* Exercise directions: Print every line of the material below word for word, without the pictures.

* Data records:
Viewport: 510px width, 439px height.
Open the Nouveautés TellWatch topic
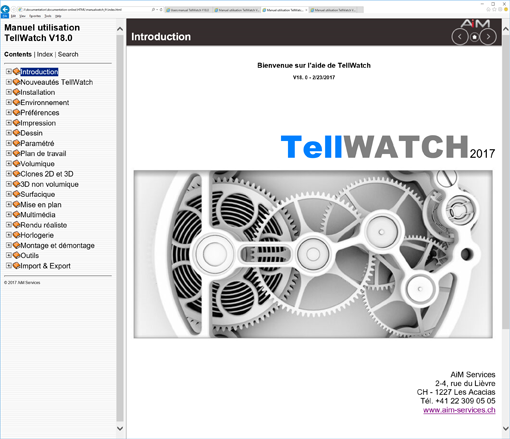tap(57, 82)
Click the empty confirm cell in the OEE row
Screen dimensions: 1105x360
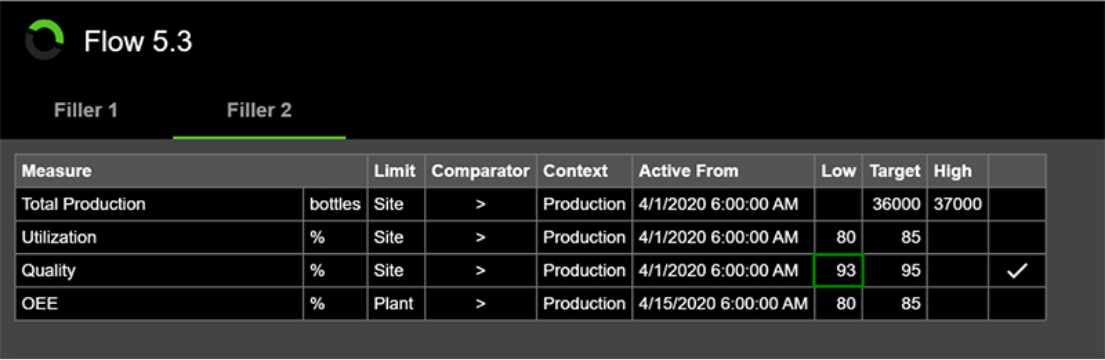pyautogui.click(x=1017, y=304)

* Exercise result:
Viewport: 510px width, 439px height.
Open the Nouveautés TellWatch topic
tap(57, 82)
Click the empty confirm cell in the OEE row
Screen dimensions: 1105x360
pyautogui.click(x=1017, y=304)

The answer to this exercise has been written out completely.